After residency, Emily spent time at a practice in North Philadelphia, serving communities that faced significant social challenges in addition to high rates of chronic conditions. There, she saw the value of team-based care but wanted to take it a step further than caring for members at the physical doctor’s office. But she wanted to be out in the community more, meeting members where they are literally and figuratively — and Cityblock was the place she wanted to make that happen.

“At first I didn’t notice it, it felt so natural to be in a room of powerful women making important decisions,” Emily says on joining a team of women leaders as a young physician. “But then I stepped back and realized how lucky I am to be a part of this group. Everyone is different, with their own niche, but we all have the same mission, passion, and goals. We all have different paths, but we all ended up here for a reason.”

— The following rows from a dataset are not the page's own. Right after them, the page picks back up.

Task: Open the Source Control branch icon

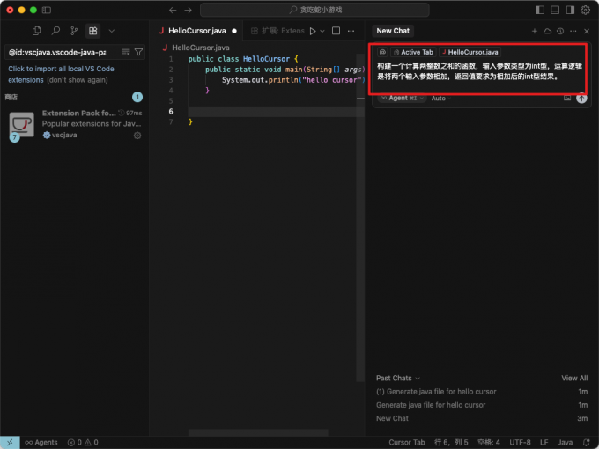Action: pyautogui.click(x=74, y=31)
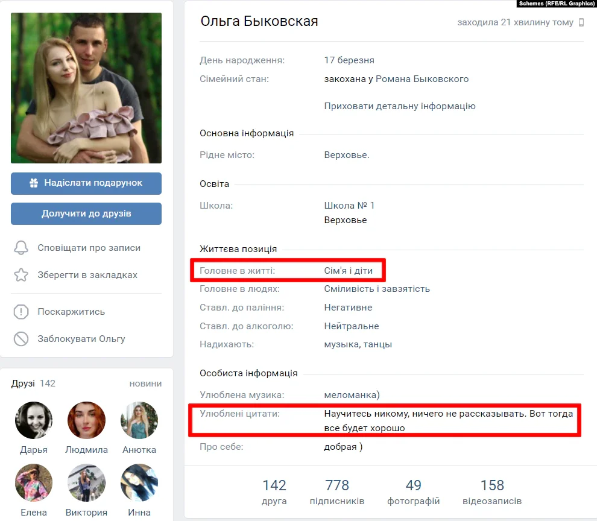Open the 49 фотографій section
Viewport: 597px width, 521px height.
click(x=414, y=491)
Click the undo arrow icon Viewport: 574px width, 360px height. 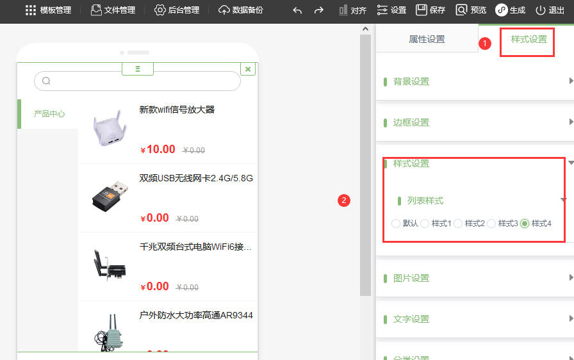tap(297, 10)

She says that Cityblock cultivated collaboration and learning through mentorship. This culture is something she had been looking for in the first years of her career. “I realized that the guidance was missing, I had just started my career and knew that I could go a lot of different ways. But, the mentorship and focus on example-driven ways to find solutions was missing, “ Emily says. “That pulled me towards Cityblock. When I started here, I thought, ‘I have so many accomplished and trusted women to choose from and any one of them will play a key role in supporting and teaching me.”

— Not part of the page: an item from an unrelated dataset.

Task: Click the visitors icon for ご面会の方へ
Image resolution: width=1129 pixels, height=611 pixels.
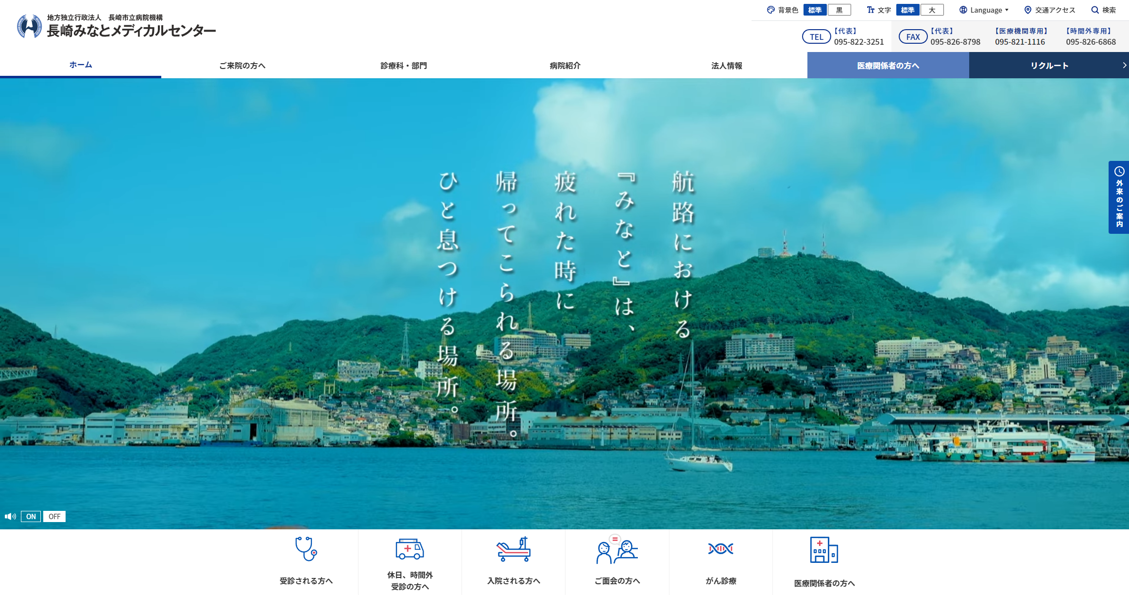Action: (x=617, y=550)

That mentorship has already been valuable, Emily says. “I have incredible, positive support here. I have colleagues in my corner, who understand me and will go above and beyond to support me both personally and professionally.”

TOYIN

“We need all of your ‘too much.’ All of the things that in the past made you less endearing to people who are not used to women leading, those are exactly the things we need from you.”

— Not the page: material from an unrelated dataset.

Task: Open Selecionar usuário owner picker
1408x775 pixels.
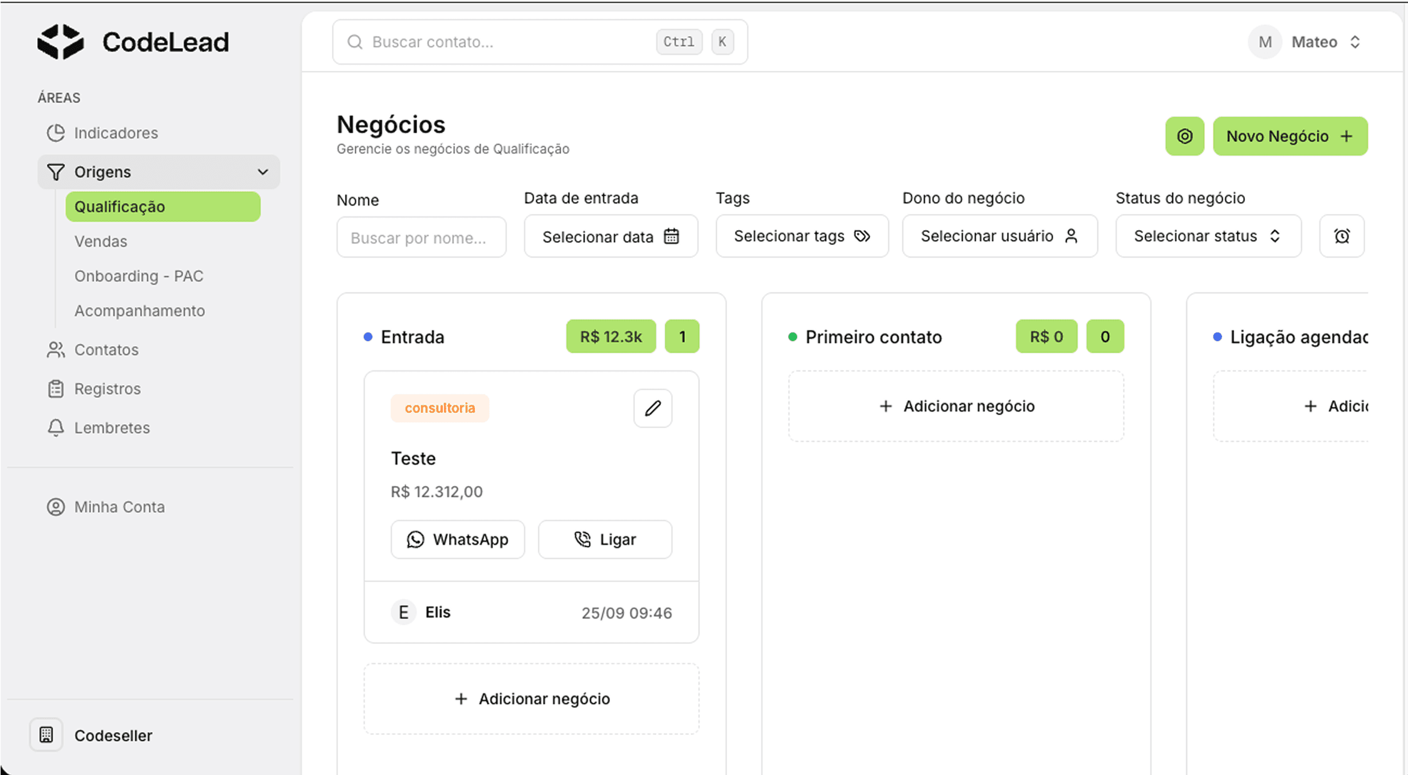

The first question I ask Toyin Ajayi, MD, MPhil, Cityblock’s Chief Health Officer and Co-Founder, is how in the world she managed to convene this team around an incredibly difficult problem.

“Predominantly hiring women wasn’t intentional!” she laughs, sitting at a table where she had moments before been chatting with a member who stopped by at the first Cityblock Neighborhood Hub in Brooklyn. “We wanted people who were at the top of their game, who had built teams, who understood that health is about what goes on every day in people’s lives, who could convey warmth and tie that into concrete, operational workflows.”

“In the past, I’ve felt a ton of pressure in previous roles to suppress the feminine aspects of my leadership style, that they’re too emotional, soft, not operational,” she says. “But here, we want all different styles. There’s room here for doctors who love spreadsheets and data, for technologists who feel deeply about how we deliver better care to people, there’s room for men, women, for all gender backgrounds to behave in ways that are not normative in most workplaces.”

It was important to her that she convene a diverse team like this, united around a commitment to improving community health in neighborhoods where people had been burdened with the consequences of long-standing social inequity. She says that was as much about people bringing different experiences and perspectives to the Cityblock team as it was gender, race, and ethnicity.

“It’s so important that people can be themselves, that they bring their whole self to work. In the male-dominated spaces where I’ve previously worked, I found myself being as unobtrusive and non-threatening as possible, concealing some of my skills, playing down strong opinions, being less strident.” she says. “We’re told that we’re too aggressive, too much.”

She pauses, then in true Toyin style, says, “We need all of your ‘too much.’ All of the things that in the past made you less endearing to people who are not used to women leading, those are exactly the things we need from you.”